The fact that the cell church can work in the U.S. has given new impetus and prominence to the cell church scene in the U.S. Pastors who were afraid of joining an underground non-mainstream movement are now emboldened to follow these prominent cell church models.
I’m not saying that the cell church movement is now mainstream. Far from it. I am saying that the cell church movement in North America is gaining momentum and more church leaders are asking the questions, What is the essence of the cell church? & What are the practical steps to become a cell church?
From Fringe to Mainstream
My desire is for the cell church to move into the main current of God’s activity in the North American Church.
Few denominations, for example, promote cell church as a viable alternative for their churches. Take my own denomination, the Christian and Missionary Alliance. The C&MA has a growing number of cell churches and many more interested in the cell church model, but cell church is not promoted on a district or national level.
After a cell church seminar in Philadelphia, I met with a C&MA pastor in a nearby restaurant. We talked about the cell church philosophy and its integration into our denomination. “Our district doesn’t understand the cell church model,” he told me. “If key leaders have heard about it, the understanding is often muddled or wrong,” he continued.
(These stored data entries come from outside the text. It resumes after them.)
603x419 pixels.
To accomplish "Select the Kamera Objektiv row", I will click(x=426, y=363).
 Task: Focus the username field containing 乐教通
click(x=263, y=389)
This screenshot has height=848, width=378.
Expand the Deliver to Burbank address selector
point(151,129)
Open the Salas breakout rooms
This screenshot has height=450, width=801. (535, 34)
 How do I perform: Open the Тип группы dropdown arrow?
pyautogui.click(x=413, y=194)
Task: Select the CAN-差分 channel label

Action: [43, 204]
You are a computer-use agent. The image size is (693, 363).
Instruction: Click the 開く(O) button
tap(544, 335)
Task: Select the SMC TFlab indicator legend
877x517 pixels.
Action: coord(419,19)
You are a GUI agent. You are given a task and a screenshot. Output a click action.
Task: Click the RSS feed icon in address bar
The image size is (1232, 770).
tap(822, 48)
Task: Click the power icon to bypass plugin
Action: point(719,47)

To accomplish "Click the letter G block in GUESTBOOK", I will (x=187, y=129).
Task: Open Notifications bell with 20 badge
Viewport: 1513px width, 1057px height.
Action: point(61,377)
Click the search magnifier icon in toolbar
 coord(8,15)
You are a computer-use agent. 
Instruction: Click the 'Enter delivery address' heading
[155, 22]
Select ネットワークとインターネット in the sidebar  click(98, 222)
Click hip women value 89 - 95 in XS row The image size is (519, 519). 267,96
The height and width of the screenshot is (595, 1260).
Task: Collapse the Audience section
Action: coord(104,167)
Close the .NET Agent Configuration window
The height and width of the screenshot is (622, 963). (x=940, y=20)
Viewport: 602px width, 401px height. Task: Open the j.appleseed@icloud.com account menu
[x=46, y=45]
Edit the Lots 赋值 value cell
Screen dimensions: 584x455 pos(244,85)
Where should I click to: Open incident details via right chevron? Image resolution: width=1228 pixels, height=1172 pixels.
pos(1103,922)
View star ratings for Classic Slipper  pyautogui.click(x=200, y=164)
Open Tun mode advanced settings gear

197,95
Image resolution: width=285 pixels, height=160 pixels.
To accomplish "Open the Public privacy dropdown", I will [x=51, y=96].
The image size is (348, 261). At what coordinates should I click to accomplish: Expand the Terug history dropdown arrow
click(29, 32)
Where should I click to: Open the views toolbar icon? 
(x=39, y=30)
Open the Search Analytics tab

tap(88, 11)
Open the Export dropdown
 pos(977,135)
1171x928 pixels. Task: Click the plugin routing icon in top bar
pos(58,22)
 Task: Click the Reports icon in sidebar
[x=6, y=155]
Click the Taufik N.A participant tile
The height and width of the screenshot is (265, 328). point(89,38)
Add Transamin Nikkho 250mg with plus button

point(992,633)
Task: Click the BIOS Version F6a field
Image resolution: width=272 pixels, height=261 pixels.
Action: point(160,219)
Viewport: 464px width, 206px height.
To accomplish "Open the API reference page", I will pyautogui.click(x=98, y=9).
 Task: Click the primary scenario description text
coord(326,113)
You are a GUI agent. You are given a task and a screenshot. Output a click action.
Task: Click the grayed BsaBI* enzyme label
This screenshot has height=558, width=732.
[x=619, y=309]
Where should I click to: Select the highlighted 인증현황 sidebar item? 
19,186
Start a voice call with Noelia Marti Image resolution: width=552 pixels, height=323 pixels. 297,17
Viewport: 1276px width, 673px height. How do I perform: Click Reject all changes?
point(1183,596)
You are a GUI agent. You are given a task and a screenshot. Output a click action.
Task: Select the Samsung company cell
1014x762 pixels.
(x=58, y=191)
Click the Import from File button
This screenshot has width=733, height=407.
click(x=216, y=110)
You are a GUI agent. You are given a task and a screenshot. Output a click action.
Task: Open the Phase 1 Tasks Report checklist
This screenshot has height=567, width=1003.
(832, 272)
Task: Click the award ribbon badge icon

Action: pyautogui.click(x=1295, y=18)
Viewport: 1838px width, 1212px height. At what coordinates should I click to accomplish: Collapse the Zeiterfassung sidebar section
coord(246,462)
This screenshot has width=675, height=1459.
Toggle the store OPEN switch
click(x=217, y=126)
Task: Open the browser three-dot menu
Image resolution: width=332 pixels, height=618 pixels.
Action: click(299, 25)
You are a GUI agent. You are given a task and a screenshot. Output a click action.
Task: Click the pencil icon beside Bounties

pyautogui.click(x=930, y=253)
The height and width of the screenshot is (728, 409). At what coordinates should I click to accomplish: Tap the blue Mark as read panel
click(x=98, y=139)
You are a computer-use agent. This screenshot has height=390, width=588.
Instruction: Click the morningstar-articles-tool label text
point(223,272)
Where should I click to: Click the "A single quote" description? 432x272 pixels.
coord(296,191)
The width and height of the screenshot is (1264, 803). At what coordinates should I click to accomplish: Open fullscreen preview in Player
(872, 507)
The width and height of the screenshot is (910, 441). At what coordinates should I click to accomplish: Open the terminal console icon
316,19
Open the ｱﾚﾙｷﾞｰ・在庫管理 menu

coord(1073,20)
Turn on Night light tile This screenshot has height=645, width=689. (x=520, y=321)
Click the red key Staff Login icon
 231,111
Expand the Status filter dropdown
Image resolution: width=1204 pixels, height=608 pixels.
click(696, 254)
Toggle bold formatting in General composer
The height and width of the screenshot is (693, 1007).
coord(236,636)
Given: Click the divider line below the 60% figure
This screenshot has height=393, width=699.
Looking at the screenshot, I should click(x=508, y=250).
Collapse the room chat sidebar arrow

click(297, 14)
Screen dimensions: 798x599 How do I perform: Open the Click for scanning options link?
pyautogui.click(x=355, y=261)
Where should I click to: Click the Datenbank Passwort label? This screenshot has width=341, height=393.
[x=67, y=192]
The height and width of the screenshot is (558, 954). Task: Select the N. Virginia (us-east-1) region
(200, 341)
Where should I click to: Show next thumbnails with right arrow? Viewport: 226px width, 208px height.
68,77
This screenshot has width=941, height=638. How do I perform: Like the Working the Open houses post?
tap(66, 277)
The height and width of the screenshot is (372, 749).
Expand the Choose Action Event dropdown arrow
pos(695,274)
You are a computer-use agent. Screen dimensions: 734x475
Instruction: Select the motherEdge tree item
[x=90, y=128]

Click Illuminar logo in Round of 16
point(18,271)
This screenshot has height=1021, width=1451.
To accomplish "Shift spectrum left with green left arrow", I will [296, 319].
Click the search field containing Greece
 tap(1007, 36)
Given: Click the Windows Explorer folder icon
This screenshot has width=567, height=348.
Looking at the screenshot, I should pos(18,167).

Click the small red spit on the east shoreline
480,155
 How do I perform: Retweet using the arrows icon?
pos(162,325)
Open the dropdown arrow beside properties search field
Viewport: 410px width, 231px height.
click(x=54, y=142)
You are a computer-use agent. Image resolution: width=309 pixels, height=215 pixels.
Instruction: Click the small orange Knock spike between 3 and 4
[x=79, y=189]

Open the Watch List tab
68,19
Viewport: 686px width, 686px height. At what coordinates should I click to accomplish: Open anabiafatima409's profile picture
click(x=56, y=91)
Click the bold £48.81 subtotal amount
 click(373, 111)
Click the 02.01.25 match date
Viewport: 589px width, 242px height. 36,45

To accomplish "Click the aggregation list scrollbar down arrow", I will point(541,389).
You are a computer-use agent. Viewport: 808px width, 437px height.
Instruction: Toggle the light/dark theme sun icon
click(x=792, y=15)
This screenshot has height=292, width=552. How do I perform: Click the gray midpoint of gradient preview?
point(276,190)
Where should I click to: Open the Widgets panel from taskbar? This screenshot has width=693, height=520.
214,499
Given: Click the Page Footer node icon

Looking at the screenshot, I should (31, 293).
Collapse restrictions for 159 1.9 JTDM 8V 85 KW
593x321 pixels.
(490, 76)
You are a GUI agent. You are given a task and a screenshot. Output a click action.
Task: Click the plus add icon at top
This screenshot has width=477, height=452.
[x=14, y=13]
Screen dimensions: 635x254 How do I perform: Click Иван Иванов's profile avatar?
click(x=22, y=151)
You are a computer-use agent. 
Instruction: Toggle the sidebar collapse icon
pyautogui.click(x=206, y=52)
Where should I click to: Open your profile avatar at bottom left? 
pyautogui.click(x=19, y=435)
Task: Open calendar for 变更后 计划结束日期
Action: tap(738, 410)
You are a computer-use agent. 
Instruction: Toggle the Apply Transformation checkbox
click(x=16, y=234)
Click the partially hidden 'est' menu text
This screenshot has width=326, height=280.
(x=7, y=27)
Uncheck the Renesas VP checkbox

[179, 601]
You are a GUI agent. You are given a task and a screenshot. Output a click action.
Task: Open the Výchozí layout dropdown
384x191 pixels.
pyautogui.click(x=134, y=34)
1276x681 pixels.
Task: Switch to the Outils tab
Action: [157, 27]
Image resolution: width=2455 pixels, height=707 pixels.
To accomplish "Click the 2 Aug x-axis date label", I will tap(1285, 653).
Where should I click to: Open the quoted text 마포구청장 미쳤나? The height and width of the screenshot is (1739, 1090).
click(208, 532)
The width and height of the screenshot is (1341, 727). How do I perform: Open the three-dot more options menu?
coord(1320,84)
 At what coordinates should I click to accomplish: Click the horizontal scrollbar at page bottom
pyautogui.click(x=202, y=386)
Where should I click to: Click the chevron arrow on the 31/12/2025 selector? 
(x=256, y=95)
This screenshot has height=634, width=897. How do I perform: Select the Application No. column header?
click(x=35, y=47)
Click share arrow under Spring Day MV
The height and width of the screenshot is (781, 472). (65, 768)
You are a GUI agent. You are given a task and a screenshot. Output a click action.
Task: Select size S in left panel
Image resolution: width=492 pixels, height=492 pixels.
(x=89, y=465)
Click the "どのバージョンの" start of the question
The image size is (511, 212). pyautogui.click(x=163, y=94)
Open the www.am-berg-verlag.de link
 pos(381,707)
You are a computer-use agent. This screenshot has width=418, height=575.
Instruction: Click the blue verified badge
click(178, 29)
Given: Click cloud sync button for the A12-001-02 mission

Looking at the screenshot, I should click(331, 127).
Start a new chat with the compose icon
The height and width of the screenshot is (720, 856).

In Indianapolis I ate lunch with a rising star in the C&MA whose church plant grew to 700 people in just seven years. This young pastor, well known in C&MA circles, plans to build a multi-million dollar complex. His interest in the cell church was evident, but he had no desire to identify with a counter-culture revolution called cell church. He simply wanted something better than his current philosophy. “What is the essence of the cell church?” he asked me in a million different ways. “How can I best integrate what we’re currently doing well with the cell church?” Do I need to get rid of all of my programs? I sensed sincerity and urgency in his voice.
Pastors like this one are recognizing the benefits of the cell church, yet they’re not interested in adopting some of the counter-culture elements that they perceive in the cell church. They simply desire something that will help them do a better job than their present church structure permits.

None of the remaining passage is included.